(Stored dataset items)
-- -- --
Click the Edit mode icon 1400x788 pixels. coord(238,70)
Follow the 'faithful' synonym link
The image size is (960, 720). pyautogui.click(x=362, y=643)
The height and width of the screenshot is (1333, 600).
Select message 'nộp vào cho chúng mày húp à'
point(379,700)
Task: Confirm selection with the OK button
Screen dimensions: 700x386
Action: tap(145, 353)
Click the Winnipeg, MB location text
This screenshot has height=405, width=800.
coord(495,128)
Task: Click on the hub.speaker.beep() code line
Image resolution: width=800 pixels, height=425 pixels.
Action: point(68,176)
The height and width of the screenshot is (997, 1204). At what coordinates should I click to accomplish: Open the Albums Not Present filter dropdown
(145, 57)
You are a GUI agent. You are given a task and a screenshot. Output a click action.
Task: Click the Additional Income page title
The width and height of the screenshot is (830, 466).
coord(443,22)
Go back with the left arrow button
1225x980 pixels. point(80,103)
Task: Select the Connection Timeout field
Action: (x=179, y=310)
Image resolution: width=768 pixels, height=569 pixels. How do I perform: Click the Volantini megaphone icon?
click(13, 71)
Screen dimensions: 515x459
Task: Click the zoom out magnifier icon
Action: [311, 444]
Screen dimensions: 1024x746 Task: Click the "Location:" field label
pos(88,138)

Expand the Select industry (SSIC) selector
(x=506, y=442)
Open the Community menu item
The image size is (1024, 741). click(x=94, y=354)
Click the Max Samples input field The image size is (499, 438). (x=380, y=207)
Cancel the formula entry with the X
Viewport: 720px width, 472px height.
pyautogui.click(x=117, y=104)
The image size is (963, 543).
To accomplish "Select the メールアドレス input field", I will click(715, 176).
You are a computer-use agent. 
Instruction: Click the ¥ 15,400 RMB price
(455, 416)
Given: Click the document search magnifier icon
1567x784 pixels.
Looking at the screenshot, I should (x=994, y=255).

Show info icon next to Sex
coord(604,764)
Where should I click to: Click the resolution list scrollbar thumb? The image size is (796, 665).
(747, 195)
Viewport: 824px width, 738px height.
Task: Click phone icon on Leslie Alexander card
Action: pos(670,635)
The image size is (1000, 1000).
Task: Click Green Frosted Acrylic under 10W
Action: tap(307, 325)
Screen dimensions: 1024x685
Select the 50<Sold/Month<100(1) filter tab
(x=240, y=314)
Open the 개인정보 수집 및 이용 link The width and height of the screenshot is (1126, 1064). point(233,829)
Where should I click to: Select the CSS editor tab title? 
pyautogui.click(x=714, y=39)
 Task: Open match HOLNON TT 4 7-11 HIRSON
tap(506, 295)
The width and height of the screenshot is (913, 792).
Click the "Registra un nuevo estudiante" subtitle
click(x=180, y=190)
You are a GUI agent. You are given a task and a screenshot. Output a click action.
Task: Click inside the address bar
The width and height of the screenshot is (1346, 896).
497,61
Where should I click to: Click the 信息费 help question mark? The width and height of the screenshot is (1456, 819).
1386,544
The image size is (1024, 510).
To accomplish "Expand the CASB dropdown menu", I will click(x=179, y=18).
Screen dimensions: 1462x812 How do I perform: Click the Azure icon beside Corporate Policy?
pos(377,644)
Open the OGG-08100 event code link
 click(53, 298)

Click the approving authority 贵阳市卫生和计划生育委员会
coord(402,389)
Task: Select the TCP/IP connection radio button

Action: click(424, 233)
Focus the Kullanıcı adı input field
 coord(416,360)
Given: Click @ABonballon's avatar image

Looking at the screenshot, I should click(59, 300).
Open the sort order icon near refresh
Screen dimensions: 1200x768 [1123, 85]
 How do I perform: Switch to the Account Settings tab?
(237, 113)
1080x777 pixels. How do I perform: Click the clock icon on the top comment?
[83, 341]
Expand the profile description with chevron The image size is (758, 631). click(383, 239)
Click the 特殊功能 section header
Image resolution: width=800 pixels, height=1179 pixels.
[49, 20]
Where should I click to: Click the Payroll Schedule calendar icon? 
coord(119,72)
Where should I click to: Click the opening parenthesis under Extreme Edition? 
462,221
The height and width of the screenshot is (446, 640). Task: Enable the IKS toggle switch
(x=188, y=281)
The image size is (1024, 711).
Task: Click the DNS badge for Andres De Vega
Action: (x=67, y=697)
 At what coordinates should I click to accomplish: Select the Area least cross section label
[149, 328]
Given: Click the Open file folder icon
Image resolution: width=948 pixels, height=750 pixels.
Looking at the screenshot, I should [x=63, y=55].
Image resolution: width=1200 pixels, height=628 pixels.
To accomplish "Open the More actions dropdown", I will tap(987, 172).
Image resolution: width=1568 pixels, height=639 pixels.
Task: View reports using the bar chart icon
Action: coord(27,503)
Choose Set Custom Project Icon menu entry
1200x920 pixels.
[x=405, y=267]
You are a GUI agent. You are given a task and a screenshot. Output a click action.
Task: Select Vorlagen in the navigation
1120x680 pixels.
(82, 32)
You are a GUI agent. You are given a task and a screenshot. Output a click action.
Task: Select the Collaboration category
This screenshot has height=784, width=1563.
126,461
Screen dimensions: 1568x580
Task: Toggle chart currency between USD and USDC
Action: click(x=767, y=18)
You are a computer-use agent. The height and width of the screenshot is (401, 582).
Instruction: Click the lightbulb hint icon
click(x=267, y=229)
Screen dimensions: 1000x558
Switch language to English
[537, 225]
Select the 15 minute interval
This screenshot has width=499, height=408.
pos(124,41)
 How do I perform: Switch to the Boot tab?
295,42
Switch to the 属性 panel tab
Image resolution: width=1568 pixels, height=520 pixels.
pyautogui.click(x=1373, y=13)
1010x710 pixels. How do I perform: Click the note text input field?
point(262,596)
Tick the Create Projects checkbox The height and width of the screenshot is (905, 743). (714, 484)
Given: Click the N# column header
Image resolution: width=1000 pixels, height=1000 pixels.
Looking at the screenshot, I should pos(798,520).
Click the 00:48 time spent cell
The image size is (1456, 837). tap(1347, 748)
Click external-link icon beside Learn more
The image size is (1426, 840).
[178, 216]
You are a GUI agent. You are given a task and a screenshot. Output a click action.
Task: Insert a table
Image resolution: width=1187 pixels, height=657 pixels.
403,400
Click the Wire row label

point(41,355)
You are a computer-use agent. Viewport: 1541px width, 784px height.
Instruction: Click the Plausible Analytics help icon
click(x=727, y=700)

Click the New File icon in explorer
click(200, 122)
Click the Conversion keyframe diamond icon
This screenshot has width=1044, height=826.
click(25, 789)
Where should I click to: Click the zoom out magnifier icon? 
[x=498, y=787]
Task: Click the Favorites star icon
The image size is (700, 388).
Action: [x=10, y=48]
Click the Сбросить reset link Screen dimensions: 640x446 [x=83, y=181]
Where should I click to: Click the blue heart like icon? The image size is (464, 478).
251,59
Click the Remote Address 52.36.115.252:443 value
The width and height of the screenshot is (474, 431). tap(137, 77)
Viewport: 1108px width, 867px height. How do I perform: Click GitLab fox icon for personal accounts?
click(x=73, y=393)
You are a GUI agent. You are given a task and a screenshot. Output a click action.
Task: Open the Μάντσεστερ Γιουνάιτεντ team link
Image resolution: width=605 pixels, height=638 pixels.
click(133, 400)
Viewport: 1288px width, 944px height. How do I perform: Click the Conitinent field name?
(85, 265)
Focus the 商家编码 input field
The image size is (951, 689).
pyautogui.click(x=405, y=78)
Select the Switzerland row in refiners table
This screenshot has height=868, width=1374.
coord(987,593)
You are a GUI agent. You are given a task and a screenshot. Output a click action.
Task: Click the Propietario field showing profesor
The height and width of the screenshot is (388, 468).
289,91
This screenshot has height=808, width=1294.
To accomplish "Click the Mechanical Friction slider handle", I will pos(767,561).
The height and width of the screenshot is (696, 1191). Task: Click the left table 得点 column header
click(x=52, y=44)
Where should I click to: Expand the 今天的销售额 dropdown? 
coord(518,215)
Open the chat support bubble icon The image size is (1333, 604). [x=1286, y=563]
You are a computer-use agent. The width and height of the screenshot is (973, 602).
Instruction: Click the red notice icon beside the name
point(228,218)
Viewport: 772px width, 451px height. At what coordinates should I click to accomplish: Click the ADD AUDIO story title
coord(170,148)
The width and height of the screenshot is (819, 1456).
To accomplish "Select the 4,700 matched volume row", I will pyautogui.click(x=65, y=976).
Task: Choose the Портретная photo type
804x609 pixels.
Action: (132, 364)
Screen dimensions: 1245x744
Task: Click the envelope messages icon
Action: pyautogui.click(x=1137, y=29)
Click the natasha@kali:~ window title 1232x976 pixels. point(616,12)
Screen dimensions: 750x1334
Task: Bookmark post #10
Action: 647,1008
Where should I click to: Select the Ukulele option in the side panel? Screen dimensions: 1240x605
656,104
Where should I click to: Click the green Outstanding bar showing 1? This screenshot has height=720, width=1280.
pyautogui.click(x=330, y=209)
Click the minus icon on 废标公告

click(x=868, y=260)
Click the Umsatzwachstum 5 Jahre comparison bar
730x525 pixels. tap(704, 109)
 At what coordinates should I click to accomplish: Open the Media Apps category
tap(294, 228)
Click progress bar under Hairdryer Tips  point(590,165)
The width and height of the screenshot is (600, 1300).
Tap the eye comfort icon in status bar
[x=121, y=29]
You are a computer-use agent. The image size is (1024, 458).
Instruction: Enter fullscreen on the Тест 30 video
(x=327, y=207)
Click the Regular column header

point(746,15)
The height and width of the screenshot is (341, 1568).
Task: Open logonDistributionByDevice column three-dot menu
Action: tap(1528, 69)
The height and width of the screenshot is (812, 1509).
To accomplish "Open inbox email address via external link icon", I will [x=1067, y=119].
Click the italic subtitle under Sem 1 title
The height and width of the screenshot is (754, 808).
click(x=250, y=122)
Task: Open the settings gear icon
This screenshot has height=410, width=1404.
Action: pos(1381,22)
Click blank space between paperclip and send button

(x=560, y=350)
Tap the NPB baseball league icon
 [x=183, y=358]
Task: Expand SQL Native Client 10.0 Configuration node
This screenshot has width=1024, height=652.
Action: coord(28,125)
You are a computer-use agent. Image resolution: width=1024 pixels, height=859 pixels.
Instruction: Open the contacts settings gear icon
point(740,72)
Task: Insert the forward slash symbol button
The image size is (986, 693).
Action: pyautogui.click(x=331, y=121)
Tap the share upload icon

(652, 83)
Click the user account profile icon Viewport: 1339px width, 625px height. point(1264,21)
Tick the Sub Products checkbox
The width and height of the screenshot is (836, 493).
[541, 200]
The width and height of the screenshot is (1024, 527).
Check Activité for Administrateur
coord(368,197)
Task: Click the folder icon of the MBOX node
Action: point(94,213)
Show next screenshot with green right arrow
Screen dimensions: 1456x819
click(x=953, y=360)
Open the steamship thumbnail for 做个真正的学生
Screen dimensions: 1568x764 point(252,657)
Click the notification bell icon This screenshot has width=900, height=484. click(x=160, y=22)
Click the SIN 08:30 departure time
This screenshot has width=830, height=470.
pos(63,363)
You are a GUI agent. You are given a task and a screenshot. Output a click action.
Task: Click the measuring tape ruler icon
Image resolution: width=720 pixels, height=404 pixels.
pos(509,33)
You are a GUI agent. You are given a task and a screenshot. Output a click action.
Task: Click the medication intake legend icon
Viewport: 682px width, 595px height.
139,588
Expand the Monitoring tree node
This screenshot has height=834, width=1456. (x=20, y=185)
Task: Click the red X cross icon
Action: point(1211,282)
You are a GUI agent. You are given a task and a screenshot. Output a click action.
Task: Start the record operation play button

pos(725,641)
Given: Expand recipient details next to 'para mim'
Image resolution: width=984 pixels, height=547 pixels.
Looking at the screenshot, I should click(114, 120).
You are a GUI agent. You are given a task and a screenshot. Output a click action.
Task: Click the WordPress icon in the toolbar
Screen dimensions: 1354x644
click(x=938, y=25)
-- -- --
Exercise:
Lines containing the word "entry" must be found in the data above and copied.

Written solution:
Cancel the formula entry with the X
Choose Set Custom Project Icon menu entry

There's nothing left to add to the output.